Arş-ı Âlâ, Üstad Saîd Nursî Hazretlerine göre, Zâhir, Bâtın, Evvel ve Âhir isimlerinin halita ve karışığıdır. Bâtın ismi îtibariyle bakıldığında Arş melekût, kâinât da mülk olur. Yani, Bâtın ismi varlıkların daha çok melekûtünü ve iç yüzünü kuşatmış olduğundan, kâinâtın ve olayların mukadderâtını elinde tutan Arş-ı A’lâ ekseriyetle Bâtın isminin tasarruf alanı hükmündedir. Bu isme göre kâinât mülktür, yani dış yüzeydir, yani hükümlerin, emirlerin ve kânunların uygulandığı mahaldir.5
Levh-i Mahfûz ise, Hafîz, Alîm, Kadîr, Mürîd, Mukaddir, Evvel, Âhir, Zâhir, Bâtın ve Allah’ın kendi ilminde var olan sair isimlerinin emir ve talimatlarının kaleme alındığı, kâinâttaki her nesnenin mukadderâtının plânlanıp yazıldığı muazzam kürsüye ait büyük kader defteridir.
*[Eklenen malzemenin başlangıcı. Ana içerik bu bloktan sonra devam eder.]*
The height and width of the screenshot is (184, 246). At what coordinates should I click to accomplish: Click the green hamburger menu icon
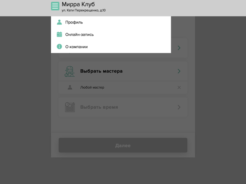point(55,6)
Kâinât ve zerrelerden kürelere kâinâtta var olan tüm varlıklarla ilgili emir ve hükümlerin, mukadderât ve plânların, proje ve tâlimatların yazıldığı, dikte edildiği, korunduğu, muhafaza edildiği ve zamanı gelince icrâya dökülmek üzere saklandığı alan levh-i mahfûzdur. Cenâb-ı Hak buyurur ki: “Ölüleri diriltecek olan ve onların iyi ve kötü işleriyle arkalarında bıraktıkları eserleri zâyi etmeyip kaydeden Biz’iz! Biz her şeyi İmam-ı Mübîn’de (Levh-i Mahfûzda) tek tek yazdık.”6
Kur’ân levh-i mahfuzda yazılmış, korunmuş ve yer yüzüne levh-i mahfuzdan indirilmiştir.7
Hz. Ebu Hüreyre radıyallahu anh anlatıyor: “Resulullah aleyhissalâtu vesselâm buyurdular ki:
“Hz. Âdem ile Musa aleyhimesselam Rab’leri katında birbirlerine karşı delil getirerek mücâdele ettiler. Neticede Âdem, Mûsâ’yı delil ile susturdu.
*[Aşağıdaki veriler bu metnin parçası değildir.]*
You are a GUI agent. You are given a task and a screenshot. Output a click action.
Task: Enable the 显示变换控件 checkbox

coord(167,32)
Hz. Musa, Hz. Âdem’e (as) dedi ki:
“Ey Âdem! Sen bizim babamızsın! İşlediğin günahla insanları Cennetten çıkardın ve onları bedbahtlığa attın, mahrûmiyete ve zarara düşürdün!”
Hz. Âdem de Hz. Musa’ya:
“Sen, Allah’ın peygamberlik vermek suretiyle seçtiği ve hususî kelâmına mazhar kıldığı Mûsâ’sın! Benim yaratılmamdan kaç yıl önce Allah’ın Tevrât’ı yazdığını buldun?”
Hazret-i Mûsâ (as):
“Kırk yıl önce!” dedi.
Hazret-i Âdem (as) :
“Peki Tevrat’ın içinde, ‘Ve Âdem Rabb’ine âsî oldu da şaşıp kaldı!’ (Bu âyet Kur’ân’da da vardır: Tâhâ Sûresi: 121) âyetini buldun mu?” diye sordu.
Hazret-i Mûsâ (as):
“Evet, buldum!” dedi.
Hazret-i Âdem (as):
“Öyle ise, Allah’ın, işleyeceğimi beni yaratmasından kırk yıl önce üzerime yazmış olduğu bir işi işlememden dolayı beni azarlayıp, ayıplamaya mı kalkıyorsun?” dedi.
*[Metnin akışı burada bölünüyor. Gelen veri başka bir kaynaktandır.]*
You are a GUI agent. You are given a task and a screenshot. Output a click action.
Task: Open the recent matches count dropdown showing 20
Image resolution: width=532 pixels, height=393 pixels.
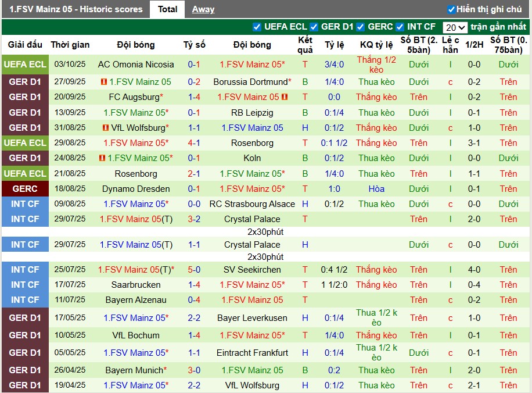(454, 27)
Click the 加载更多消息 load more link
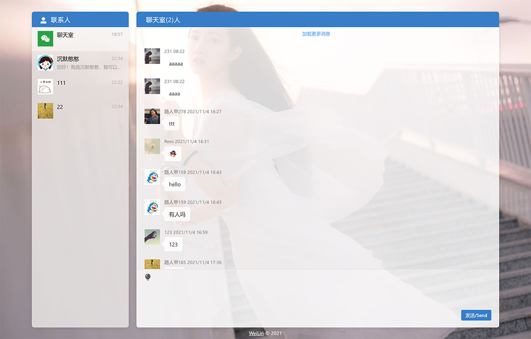The image size is (531, 339). click(317, 34)
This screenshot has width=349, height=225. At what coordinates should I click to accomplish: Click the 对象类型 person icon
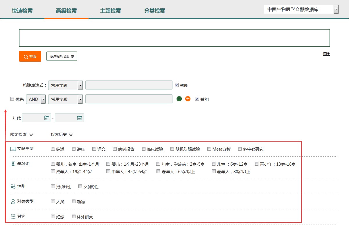(x=13, y=202)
Resulullah (asm) devamla dedi ki:
“Hz. Âdem böylece Mûsâ’yı delil ile iknâ etti ve susturdu.”8
Rebîa İbnu Gülsüm (ra) bildirir ki: Peygamber Efendimiz (asm) şöyle buyurdu: “Nutfe rahimde istikrar bulduktan sonra görevli melek onu avucuna alarak: ‘Ey Rabbim! Kız mı, oğlan mı?’ diye sorar...”
Meleğe: “Ümmü’l-Kitab’a (Levh-i Mahfuz) git, zîra sen onda bu nutfenin (hayat) kıssasını bulacaksın” denilir.
O da gider ve aradıklarını bulur. Ve çocuğun erkek mi kız mı, şakî mi said mi, rızkı az mı, çok mu, helâl mi, haram mı, eceli uzun mu, kısa mı, tam mı, eksik mi, yaratılışı tam mı, düşük mü, iyi ahlâklı mı, kötü ahlâklı mı, mekânı nerede, sakat mı, sağlıklı mı olduğunu yazar.”9
Ebu Bekr İbnu’l-Arabî bu hadisten şu inceliği çıkarmıştır: “Bunları meleğin yazmasındaki hikmet, bunların Allah’ın irâdesine göre değiştirilmeye kabiliyetli olmasıdır. Eğer bunları Allah yazmış olsaydı değişmezdi.”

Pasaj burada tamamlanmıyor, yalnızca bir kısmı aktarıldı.